Mexico and South Korea take the stage in an 11 a.m. EST Saturday World Cup fixture. Group F has been the source of some of early surprises, as the number-one ranked German squad dropped a 1-0 decision to Mexico last Sunday, while Sweden scored their first international goal in over 400 minutes and won their first World Cup opener since 1958 over South Korea in a 1-0 decision on Monday. However, the favorite should prevail in this tilt.
South Korea, ranked 57th by FIFA, entered the World Cup on a dreadful run, winning just one of its last six friendlies. They’ve done well to make every World Cup since 1998, but they’ve won only one of their last nine tournament games. That effort, a 2-0 decision over Greece in 2010, is also South Korea’s only shutout in their last 12 World Cup matches.
South Korea’s lone notable player is 25-year-old Son Heung-min, the highest-scoring Asian-born player in Premier League history (20 goals), but he was held in check by the Swedes on Monday.
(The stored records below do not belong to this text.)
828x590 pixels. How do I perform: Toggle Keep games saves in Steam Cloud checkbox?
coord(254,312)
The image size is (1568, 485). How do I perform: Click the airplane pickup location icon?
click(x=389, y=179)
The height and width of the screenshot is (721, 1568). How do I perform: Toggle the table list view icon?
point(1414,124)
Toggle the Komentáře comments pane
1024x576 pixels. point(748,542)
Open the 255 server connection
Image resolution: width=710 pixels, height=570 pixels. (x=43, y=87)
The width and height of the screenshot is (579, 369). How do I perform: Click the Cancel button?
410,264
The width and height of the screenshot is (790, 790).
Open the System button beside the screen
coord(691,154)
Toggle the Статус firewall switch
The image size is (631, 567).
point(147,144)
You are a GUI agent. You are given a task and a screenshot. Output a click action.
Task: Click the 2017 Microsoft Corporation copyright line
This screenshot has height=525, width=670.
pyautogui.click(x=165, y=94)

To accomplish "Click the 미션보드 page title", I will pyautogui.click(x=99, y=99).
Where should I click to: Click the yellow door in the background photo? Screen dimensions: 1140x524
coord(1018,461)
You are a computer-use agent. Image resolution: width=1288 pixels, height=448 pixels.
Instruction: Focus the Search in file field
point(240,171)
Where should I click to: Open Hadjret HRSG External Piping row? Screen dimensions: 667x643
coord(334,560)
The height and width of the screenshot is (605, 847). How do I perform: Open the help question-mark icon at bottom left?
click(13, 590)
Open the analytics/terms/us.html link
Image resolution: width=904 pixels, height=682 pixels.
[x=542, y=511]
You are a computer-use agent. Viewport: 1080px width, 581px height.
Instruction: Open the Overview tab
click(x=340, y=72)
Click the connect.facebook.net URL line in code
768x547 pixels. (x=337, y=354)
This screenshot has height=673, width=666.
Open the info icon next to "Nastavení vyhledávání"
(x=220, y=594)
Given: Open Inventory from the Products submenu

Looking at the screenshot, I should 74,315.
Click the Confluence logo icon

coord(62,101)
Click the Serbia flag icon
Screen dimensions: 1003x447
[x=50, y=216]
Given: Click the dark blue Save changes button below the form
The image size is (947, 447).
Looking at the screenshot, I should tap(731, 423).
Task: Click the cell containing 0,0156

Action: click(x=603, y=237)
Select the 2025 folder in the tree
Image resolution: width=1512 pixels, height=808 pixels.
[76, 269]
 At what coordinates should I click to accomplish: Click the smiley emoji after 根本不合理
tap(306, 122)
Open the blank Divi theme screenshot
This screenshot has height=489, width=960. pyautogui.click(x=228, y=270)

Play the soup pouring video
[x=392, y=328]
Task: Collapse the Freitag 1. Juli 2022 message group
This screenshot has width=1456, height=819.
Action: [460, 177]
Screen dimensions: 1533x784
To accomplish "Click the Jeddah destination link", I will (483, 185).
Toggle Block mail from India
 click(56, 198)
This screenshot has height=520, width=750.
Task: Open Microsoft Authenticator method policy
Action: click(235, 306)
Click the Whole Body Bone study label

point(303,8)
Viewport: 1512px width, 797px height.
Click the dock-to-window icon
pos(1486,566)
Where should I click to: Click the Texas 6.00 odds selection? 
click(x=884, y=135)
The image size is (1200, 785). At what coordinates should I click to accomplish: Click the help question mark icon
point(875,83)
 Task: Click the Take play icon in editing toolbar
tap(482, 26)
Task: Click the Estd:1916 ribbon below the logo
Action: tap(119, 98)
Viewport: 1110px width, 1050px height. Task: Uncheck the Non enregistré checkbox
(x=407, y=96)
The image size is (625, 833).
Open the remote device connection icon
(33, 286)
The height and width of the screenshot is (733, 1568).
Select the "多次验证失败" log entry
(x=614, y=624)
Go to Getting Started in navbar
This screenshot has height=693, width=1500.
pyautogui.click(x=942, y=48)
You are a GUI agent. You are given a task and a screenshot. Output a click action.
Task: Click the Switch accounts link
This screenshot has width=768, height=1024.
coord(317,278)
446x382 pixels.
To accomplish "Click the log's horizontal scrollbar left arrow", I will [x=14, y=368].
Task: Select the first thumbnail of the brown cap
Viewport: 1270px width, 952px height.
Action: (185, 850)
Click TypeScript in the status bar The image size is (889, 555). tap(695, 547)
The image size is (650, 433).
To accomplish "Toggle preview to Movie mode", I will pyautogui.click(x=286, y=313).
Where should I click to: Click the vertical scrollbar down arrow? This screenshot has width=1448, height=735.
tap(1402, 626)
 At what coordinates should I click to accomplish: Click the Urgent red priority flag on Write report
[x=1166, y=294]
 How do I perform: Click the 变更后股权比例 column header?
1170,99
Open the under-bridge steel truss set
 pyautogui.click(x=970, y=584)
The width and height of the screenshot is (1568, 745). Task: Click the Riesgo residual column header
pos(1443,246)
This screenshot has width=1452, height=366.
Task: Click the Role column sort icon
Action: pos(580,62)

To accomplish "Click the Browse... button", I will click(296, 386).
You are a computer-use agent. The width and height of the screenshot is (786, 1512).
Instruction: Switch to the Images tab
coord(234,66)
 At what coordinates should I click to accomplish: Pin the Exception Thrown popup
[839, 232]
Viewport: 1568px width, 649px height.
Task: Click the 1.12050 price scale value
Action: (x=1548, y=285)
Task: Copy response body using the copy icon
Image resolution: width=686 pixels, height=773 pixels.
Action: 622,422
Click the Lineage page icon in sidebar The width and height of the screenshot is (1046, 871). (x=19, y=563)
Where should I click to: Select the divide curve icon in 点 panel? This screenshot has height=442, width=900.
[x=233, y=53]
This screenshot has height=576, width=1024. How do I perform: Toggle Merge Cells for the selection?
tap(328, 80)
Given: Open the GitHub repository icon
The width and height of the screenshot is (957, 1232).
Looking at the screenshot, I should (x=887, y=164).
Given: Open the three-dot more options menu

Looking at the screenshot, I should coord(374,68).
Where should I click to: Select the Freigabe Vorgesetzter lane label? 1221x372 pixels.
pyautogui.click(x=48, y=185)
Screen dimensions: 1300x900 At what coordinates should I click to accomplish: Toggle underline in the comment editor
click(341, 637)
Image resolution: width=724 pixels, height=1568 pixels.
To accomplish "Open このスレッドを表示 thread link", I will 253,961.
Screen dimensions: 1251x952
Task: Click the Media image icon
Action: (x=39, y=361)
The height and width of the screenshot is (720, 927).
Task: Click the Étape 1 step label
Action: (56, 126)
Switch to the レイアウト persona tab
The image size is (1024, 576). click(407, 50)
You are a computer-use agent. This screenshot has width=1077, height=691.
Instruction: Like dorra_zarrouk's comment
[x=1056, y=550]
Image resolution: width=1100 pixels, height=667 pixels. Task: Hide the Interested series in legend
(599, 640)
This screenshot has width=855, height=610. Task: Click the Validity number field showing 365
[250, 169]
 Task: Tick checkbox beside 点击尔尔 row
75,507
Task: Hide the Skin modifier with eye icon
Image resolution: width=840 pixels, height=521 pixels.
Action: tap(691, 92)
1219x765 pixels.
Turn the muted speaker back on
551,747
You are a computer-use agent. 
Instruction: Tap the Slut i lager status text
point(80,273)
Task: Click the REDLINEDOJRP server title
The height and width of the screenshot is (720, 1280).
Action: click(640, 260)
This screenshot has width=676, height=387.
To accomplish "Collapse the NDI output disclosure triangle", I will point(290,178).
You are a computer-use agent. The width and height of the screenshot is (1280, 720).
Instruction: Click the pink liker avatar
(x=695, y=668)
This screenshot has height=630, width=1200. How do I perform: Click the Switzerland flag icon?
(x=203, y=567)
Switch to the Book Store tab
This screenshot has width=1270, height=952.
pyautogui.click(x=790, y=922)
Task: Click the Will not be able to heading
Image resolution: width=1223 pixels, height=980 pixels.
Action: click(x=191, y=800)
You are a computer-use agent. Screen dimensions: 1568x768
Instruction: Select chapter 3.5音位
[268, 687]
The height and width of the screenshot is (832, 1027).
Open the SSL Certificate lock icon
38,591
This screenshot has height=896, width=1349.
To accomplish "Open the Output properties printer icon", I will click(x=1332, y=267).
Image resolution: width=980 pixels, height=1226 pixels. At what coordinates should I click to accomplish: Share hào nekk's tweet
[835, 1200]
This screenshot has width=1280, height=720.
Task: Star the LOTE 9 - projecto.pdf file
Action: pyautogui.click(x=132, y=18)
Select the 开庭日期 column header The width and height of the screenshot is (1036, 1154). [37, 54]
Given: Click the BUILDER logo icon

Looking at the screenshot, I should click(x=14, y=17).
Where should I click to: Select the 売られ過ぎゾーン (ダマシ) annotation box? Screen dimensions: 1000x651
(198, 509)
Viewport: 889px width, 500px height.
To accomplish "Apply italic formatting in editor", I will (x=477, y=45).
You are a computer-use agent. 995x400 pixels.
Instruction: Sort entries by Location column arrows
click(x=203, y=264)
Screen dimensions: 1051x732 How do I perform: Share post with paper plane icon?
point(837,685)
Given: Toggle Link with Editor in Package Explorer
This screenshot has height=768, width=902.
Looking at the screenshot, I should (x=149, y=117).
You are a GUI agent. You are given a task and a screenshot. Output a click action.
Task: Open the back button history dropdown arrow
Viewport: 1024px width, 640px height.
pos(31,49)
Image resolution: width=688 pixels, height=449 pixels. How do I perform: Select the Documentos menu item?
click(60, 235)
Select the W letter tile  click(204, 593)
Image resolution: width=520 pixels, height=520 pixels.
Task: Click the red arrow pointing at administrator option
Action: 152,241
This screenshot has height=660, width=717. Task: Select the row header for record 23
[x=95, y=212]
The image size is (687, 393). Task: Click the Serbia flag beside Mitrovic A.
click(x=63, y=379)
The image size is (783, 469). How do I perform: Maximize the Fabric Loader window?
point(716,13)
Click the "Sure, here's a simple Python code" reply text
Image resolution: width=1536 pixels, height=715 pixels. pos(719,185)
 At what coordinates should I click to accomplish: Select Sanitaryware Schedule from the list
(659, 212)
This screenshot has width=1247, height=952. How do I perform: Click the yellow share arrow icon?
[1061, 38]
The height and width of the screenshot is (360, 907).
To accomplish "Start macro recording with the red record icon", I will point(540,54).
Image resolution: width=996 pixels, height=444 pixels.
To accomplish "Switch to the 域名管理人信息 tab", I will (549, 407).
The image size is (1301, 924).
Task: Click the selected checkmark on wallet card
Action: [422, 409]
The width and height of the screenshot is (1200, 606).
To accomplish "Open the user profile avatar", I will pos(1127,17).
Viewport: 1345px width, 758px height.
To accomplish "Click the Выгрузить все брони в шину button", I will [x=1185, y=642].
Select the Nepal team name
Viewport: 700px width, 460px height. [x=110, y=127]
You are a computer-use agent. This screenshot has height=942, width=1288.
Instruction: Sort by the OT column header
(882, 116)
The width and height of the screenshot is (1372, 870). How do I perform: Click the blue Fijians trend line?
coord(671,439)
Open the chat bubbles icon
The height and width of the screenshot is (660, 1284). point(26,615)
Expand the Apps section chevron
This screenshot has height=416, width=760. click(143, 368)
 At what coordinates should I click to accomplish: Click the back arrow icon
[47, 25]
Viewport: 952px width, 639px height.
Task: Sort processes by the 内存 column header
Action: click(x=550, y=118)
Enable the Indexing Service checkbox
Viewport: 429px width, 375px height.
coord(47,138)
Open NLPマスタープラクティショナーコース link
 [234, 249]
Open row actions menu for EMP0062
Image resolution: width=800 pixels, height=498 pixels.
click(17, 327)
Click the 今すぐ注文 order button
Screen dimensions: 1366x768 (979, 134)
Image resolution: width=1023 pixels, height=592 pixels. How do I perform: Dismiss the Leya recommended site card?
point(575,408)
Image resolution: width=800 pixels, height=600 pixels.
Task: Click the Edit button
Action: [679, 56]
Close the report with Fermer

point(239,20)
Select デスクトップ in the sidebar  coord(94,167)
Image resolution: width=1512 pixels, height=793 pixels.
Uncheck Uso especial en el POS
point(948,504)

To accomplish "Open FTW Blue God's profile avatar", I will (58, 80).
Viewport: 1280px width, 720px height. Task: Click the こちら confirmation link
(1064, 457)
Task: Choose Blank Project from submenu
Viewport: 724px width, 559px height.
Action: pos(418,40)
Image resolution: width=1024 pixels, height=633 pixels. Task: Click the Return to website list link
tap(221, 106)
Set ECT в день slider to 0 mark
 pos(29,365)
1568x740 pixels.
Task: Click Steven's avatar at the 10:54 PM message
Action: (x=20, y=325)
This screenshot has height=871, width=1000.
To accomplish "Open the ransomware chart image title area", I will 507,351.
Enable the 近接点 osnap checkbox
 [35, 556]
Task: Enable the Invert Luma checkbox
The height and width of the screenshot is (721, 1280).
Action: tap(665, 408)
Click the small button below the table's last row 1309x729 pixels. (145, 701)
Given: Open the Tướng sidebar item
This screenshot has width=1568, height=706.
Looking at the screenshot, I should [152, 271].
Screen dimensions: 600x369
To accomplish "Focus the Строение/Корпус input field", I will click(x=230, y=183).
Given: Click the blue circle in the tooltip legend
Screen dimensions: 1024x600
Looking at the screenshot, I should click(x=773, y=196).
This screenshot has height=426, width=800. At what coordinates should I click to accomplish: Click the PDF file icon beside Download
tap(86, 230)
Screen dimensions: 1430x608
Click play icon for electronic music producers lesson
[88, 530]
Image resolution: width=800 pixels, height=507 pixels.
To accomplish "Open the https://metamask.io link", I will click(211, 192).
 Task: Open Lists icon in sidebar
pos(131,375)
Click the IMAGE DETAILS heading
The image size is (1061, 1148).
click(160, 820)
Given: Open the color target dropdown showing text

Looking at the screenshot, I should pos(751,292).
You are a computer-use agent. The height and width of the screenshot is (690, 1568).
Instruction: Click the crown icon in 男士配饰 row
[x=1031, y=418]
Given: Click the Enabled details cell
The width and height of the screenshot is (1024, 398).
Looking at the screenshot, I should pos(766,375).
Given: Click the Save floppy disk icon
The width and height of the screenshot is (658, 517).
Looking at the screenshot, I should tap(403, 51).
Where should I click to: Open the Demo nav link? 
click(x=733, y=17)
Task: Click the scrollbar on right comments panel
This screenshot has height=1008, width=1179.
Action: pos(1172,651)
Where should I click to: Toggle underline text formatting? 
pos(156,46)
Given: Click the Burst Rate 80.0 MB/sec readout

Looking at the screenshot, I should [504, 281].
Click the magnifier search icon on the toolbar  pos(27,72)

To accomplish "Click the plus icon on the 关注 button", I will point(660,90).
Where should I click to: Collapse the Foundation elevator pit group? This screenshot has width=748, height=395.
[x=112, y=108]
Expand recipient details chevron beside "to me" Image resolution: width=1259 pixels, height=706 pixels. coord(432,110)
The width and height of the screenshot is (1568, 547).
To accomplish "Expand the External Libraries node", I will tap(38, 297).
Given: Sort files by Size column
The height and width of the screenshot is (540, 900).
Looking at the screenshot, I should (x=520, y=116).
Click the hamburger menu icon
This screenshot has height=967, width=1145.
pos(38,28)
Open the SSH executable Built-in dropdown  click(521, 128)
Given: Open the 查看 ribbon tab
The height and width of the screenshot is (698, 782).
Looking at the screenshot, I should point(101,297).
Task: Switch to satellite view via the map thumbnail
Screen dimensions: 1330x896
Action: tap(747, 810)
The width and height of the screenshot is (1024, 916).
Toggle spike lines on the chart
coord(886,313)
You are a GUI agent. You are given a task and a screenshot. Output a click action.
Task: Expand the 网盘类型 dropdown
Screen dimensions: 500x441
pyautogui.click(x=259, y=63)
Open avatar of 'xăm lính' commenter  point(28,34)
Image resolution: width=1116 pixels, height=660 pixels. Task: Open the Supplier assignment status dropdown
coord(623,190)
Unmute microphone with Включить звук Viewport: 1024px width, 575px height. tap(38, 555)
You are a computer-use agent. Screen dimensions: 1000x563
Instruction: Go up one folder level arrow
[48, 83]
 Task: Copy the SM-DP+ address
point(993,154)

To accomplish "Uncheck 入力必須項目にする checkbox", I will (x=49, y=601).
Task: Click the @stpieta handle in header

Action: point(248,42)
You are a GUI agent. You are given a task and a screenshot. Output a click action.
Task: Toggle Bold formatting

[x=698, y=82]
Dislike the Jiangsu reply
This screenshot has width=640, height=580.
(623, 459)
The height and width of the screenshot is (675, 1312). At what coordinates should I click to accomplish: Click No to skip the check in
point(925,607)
In fact, South Korea failed to register a shot on goal in that loss. Their coach, Shin Tae-yong, resorted to strange tactics against Sweden, using an aggressive attack formation and starting third-string goalkeeper Jo Hyeon-woo.
Mexico began the World Cup ranked 15th and managed to notch an upset win over Germany on Sunday. They had an abundance of chances early on and hit pay dirt in the 35th minute with a Hirving Lozano goal. Germany battled back furiously in the second half, but goalkeeper Guillermo Ochoa was equal to the task. Appearing in his fourth career World Cup, Ochoa recorded a nine-save shutout over the defending World Cup champions. Mexico’s defense would appear to be a strength going into their match with South Korea. And Miguel Layun, Mexico’s lead striker who took five shots against the Germans (one on goal), should have plenty of chances against South Korea’s shoddy defense on Saturday.
The money line odds on Mexico are too low to make a hefty profit on, as they’re anywhere from -170 to -200, depending on where you look. That means, at best, that you would have to risk $170 to make a $100 profit. However, many oddsmakers are offering Mexico -1 at odds of just over even money. This means a one-goal ‘El Tri’ triumph would result in a push, but a two-goal or more victory, which is a great possibility, would net a much nicer profit.
Mexico should make light work of an overmatched South Korea squad, so don’t be afraid to back them on the goal line instead of the money line. Just keep in mind that soccer matches typically offer ‘three-way’ betting, meaning a draw is a separate outcome and does not result in refunds on either team.